### Work to complete
1 > According to the Syriza post, what three changes does the party recommend for saving the Eurozone?
2 > Reproduce the Syriza post from "What is significant" to "success has been.".
3 > Pick up the Syriza post after its last sentence and write what comes next.

### Document passage
▼▼▼
Greece’s Syriza Party: European Transformation?

Posted on May 26, 2014

by Jerry Alatalo

People around the world may want to keep an eye on the Greek political party Syriza in the weeks and months ahead. Candidates belonging to the Syriza Party in Greece were in a celebratory mood today as the nation’s people voted big for them, prompting their leader Alexis Tsipras, who was a candidate for European Union (EU) president, to call for early elections.

What is significant about Syriza and its movement is that it directly confronts the financial industry which caused the economic crisis of 2007-8, a crisis still felt around the world today. With the discovery of this party in the last few days, the best way to describe its mission is to imagine men and women involved in America’s Occupy movement entering into politics through elections in a big way. Imagine the “Occupy Party” being the most popular party in America, and that may give one an idea how important this Greek party’s success has been.

Syriza leader Alexis Tsipras was at the University of Austin in Texas to give a talk in November 2013, and that talk has been posted here thanks to Social Journal Europe’s YouTube channel. It is very possible that, because Greece has suffered more than other European Union states from austerity measures, Syriza came to exist and grow out of sheer necessity. The members of Syriza are uncompromising in their strong intent on ending austerity, first in Greece and then the entire EU.

Their recommendations for saving the Eurozone are a change in ideas, change of policies, and a change of institutions, most notably changes that separate the Eurozone from neoliberal models. Americans are familiar with the messages from Occupy that pointed the finger at the “1%” and Wall Street corruption – Syriza Party of Greece plans to decisively act and put an end to corruption that emanates from the banking/financial corporations.
▲▲▲
### Given material
▼▼▼
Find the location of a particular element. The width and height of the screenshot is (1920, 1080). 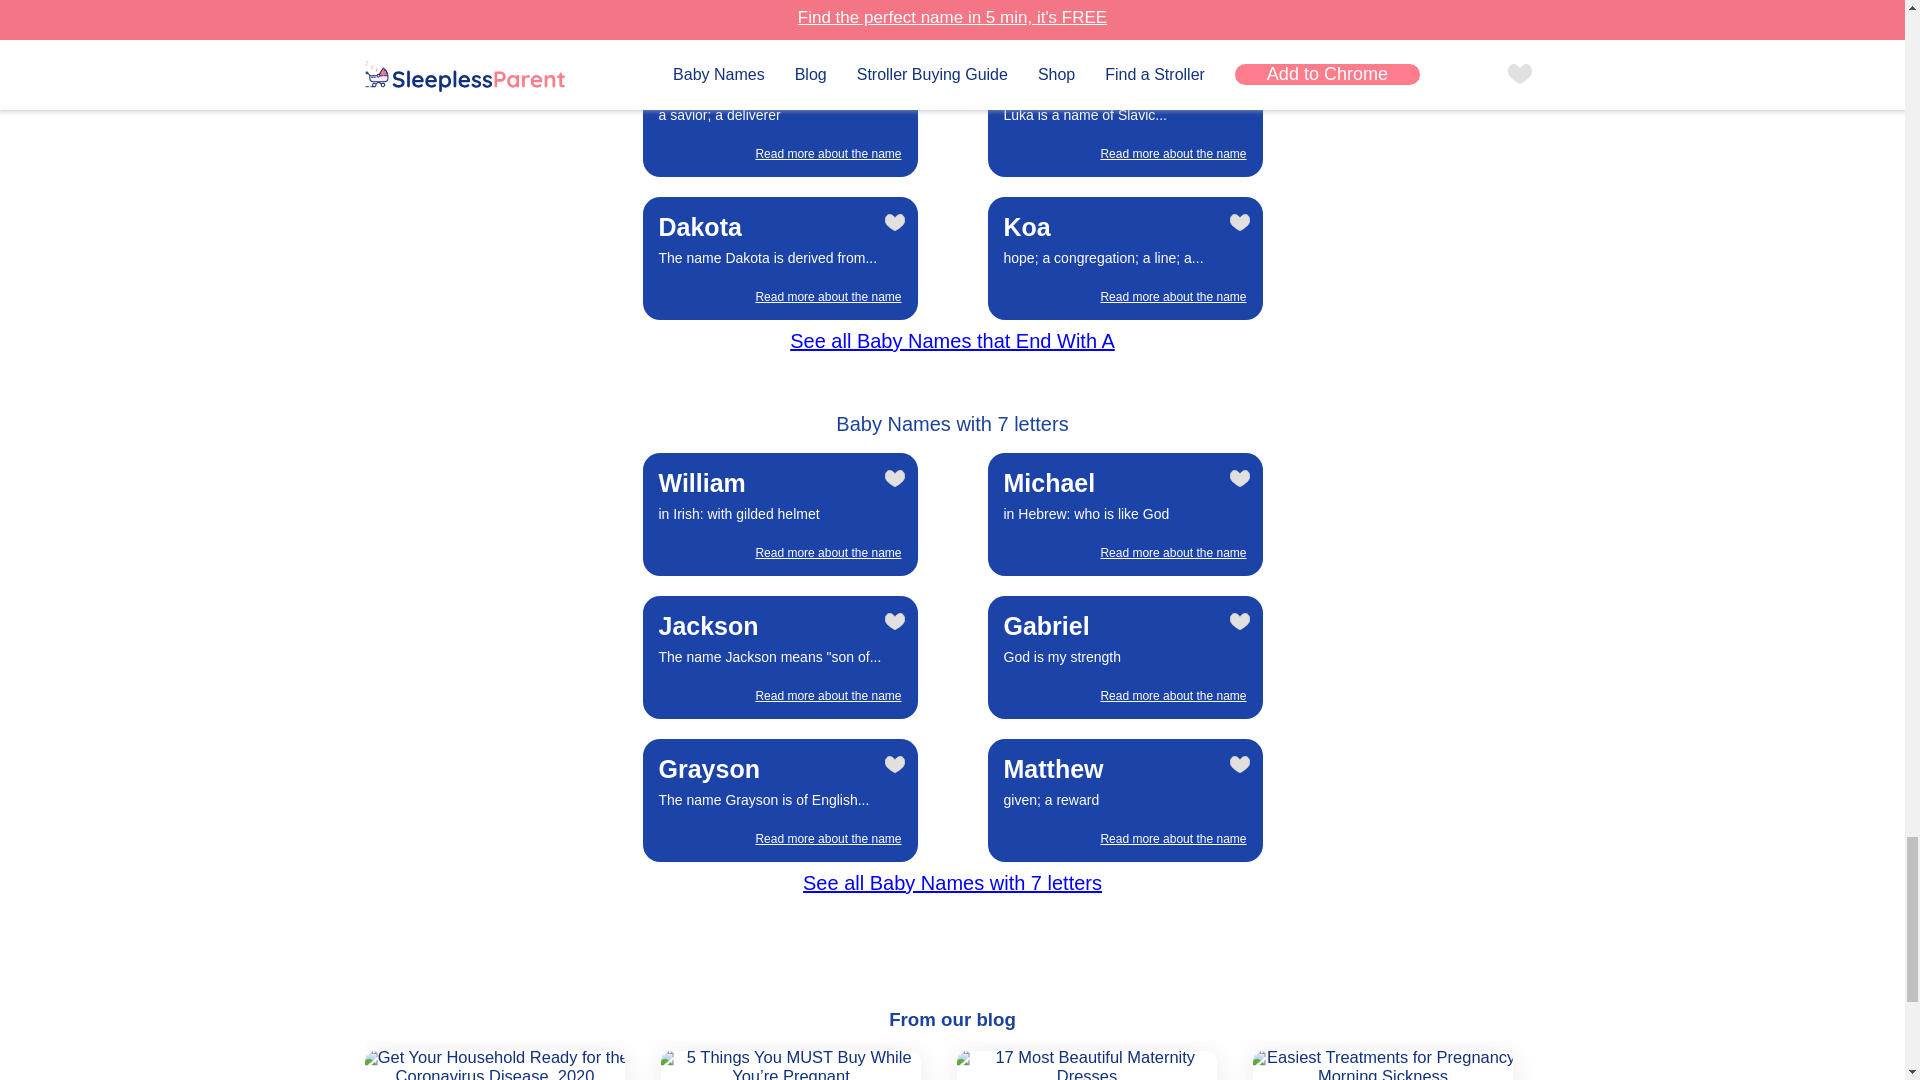

Easiest Treatments for Pregnancy Morning Sickness is located at coordinates (1379, 1064).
▲▲▲
### Final results
1 > A change in ideas, a change of policies, and a change of institutions.

2 >
What is significant about Syriza and its movement is that it directly confronts the financial industry which caused the economic crisis of 2007-8, a crisis still felt around the world today. With the discovery of this party in the last few days, the best way to describe its mission is to imagine men and women involved in America’s Occupy movement entering into politics through elections in a big way. Imagine the “Occupy Party” being the most popular party in America, and that may give one an idea how important this Greek party’s success has been.

3 >
For this reason, because Syriza is now in a solid position to greatly influence events in Greece and the EU, men and women who agree with the focus and ideas that came out of the Occupy Wall Street movement in America would do well to follow Syriza’s example, and learn more about Syriza’s story.

In Mr. Tsipras’ view, the other EU parties will now have to decide if the Eurozone experiment has been a success or not. Because of the Syriza party’s success in Greece, the issues of privatization, deregulation, private central banks, and diminishing social agreement at the EU level will become included as topics of debate and discussion in the European Parliament at higher levels. Syriza’s success will act as a type of catalyst for political debate, where ideas about change previously neglected or ignored will enter the public discussion.

Americans could imagine many more elected representatives in Washington, D.C. like Bernie Sanders or Elizabeth Warren or Dennis Kucinich and find an analogy to the future of Greece and the EU thanks to the efforts of men and women of the Syriza Party. The situation in Greece has been the same as many other nations, after the 2007-8 economic crisis falling into massive debt related to Wall Street corruption, then having their bankers bailed out, but without any money going toward improving the economy of most of the people on “Main Street.”

Syriza intends to implement cancellation of a large fraction of their national debt, call for an international conference on public debt, write off “odious” debt, eliminate interest payments on debt, and nationalize its central bank by turning it into a public utility. During this talk, Mr. Tsipras notes that there will be a battle with both old and new “kleptocrats”, that those kleptocrats know this battle was coming so will call members of Syriza dangerous extremists, as well as deliver smears of “radicals”. Tsipras wonders “why such venom?”.

“Because Syriza will end their hegemony.”

He suggests Americans can learn from the Greece situation that austerity is a suicidal, economic dead-end. “Basic incomes, public health provisions, public education, social cohesion, environmental protection. These are the public goods that, if depleted, will then undermine not only America’s ability but also its capacity to repay its debts. We must protect our public goods, not only in Europe, but in America.”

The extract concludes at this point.